**WHAT IS EXPECTED**
Repeat the following lines word for word, from the line that contains "Task: Click orange badge next to ¥156.0 price" through the end of the records, both included.

......

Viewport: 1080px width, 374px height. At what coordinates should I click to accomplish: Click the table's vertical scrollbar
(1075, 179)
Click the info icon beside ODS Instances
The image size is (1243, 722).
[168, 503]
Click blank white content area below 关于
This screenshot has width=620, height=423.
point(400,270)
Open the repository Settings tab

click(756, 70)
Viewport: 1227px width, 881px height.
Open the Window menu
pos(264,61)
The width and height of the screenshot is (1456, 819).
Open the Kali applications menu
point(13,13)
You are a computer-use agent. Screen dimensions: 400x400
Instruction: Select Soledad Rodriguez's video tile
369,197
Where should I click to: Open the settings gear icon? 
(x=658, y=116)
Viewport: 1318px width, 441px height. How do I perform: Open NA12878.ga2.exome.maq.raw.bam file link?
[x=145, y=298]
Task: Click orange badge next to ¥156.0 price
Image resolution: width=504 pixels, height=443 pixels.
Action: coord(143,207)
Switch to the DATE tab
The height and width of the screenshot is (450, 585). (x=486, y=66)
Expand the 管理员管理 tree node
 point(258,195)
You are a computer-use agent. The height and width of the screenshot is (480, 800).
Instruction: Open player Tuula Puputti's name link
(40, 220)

......

**RESULT**
Task: Click orange badge next to ¥156.0 price
Image resolution: width=504 pixels, height=443 pixels.
Action: coord(143,207)
Switch to the DATE tab
The height and width of the screenshot is (450, 585). (x=486, y=66)
Expand the 管理员管理 tree node
 point(258,195)
You are a computer-use agent. The height and width of the screenshot is (480, 800).
Instruction: Open player Tuula Puputti's name link
(40, 220)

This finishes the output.